*** Exercise input Section Begins ***
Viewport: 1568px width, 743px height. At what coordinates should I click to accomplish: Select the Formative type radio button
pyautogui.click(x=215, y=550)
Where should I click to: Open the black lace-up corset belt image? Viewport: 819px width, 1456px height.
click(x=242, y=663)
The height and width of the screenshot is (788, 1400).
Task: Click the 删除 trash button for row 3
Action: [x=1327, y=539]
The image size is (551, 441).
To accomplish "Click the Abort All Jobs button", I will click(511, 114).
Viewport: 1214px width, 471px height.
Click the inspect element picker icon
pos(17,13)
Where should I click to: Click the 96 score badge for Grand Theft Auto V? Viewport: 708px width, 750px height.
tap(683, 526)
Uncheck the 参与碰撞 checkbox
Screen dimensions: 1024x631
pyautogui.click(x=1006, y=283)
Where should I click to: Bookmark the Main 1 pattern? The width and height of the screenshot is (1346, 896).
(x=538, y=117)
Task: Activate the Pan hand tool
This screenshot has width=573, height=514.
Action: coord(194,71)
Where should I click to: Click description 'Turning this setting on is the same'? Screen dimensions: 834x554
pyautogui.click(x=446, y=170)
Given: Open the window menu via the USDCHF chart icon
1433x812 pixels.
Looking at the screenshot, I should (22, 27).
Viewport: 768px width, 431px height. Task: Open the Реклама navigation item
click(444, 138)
*** Exercise input Section Ends ***
From the line holding "Task: Activate the Pan hand tool" to the last line of the material above, reproduce every line exactly, and only those.

Task: Activate the Pan hand tool
This screenshot has width=573, height=514.
Action: coord(194,71)
Where should I click to: Click description 'Turning this setting on is the same'? Screen dimensions: 834x554
pyautogui.click(x=446, y=170)
Given: Open the window menu via the USDCHF chart icon
1433x812 pixels.
Looking at the screenshot, I should (22, 27).
Viewport: 768px width, 431px height. Task: Open the Реклама navigation item
click(444, 138)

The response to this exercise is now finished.